If local retailers are celebrating the government’s move to allow foreign direct investment (FDI) in multi-brand retail, their cyber cousins are in a not-so-good mood.
With the government excluding e-commerce sites from its notification in multi-brand retail FDI, such sites have little hopes of roping in foreign private equity players or forging ventures with their global counterparts.
Analysts tracking the e-commerce sector dubbed the notification as “regressive” and “illogical”."The policy decision is surprising," Manmohan Agarwal, CEO of Yebhi.com told HT. "We were expecting that FDI would be allowed in e-commerce sites. We are disappointed." Yebhi.com sells products such as apparel and shoes among others.
In fact, the core competitiveness of an e-commerce site is to offer quality products at cheaper rates than the brick and mortar store. Such sites hardly sell groceries and fresh foods, which are the hotly-debated issues and form the basis of opposition to retail FDI, said Agarwal.
“A lot of e-commerce players who had invested in their businesses to make money will now have to think about new funding routes,” Arvind Singhal, chairman of retail consultancy Technopak told HT.
But then what happens to those e-commerce firms that have already raised money overseas? "Funds from private equity players or venture capitalists came only in the back-end cash and carry operations," explained Mohit Bahl, partner at advisory firm KPMG India. "There was no fund infusion in the front-end business."
Bahl, however, added that unlike the brick and mortar retail stores it is the front end of e-commerce sites that is capital intensive.

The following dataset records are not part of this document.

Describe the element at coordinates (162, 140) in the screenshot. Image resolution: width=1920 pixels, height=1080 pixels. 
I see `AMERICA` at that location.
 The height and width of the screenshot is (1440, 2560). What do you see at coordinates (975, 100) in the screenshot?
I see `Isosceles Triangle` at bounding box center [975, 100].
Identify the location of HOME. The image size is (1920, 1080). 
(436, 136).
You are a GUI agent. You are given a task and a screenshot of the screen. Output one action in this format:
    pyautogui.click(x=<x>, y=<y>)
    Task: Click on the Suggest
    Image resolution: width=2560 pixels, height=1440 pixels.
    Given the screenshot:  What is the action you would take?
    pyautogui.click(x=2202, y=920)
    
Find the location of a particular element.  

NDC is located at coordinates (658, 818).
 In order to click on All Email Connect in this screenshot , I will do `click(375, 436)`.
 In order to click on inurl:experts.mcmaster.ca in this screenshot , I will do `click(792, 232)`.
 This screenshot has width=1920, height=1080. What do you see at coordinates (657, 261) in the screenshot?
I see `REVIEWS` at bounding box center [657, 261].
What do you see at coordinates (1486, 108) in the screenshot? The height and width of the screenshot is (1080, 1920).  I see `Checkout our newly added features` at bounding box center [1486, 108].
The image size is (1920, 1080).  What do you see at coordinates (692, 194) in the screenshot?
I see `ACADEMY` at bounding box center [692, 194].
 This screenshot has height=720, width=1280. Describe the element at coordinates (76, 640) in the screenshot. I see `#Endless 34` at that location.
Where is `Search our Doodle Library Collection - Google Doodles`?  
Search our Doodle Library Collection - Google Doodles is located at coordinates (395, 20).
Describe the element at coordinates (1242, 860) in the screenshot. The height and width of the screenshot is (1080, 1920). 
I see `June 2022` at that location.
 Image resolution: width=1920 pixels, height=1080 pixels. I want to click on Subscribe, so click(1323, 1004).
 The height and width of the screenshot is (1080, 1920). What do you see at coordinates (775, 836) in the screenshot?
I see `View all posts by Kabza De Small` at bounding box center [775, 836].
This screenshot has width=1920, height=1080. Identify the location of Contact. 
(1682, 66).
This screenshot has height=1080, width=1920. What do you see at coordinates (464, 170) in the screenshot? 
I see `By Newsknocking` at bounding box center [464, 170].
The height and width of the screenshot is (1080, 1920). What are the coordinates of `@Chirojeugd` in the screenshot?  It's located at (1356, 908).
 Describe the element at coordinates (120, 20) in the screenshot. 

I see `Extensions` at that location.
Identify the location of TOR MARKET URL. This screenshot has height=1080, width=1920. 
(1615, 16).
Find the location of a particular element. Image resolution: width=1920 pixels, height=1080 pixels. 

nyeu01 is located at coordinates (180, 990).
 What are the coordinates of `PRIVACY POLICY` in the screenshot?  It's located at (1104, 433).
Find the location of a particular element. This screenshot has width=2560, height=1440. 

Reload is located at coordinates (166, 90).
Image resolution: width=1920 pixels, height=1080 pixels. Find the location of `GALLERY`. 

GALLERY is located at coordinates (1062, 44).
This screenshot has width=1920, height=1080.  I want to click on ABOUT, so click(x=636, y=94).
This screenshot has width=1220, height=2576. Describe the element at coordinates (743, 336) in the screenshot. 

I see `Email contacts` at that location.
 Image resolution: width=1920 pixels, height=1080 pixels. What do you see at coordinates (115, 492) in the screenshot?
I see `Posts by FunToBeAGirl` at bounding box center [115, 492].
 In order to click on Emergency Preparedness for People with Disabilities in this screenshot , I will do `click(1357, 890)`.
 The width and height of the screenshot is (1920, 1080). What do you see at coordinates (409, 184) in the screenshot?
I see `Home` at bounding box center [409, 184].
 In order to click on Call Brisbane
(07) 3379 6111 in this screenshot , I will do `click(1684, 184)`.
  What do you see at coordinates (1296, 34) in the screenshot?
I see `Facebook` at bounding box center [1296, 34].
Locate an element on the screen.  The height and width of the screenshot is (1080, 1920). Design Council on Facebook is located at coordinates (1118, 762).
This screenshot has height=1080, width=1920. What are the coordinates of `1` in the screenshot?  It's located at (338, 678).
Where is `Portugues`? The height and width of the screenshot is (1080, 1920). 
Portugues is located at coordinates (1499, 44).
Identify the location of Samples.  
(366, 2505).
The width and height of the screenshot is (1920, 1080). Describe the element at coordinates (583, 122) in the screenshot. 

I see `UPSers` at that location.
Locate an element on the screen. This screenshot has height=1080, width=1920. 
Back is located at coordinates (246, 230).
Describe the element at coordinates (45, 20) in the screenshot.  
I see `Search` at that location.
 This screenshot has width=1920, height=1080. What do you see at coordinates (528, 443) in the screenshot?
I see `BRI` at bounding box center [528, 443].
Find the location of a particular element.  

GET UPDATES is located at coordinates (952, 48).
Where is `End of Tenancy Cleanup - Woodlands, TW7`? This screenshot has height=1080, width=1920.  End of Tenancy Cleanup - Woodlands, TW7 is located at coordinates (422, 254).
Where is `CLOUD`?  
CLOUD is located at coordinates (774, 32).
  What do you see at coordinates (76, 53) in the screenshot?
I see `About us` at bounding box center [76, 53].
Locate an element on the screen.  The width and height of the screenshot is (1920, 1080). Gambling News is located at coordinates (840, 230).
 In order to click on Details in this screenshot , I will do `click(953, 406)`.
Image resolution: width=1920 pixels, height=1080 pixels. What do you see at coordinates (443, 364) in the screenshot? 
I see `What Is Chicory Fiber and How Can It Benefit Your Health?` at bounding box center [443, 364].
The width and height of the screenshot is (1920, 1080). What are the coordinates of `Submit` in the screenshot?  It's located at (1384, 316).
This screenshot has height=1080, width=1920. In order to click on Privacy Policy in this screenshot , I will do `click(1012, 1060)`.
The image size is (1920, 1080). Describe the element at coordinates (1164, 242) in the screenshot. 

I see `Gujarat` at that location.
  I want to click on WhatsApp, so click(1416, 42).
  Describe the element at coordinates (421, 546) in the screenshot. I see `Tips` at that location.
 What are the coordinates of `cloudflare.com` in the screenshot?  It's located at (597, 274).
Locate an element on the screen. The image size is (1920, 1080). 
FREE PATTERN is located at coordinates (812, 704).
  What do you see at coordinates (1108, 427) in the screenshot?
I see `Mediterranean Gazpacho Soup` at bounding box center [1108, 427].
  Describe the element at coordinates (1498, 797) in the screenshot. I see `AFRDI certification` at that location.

A founder-owner of a well known online e-commerce site said the company would need to explore alternate routes of funding. "The notification has put all our expansion and funding plans in disarray," he said on the condition of anonymity.
Industry estimates put the e-commerce industry (excluding airline travel and rail tickets) at around Rs. 7,500 crore, growing at a robust 45% year-on-year.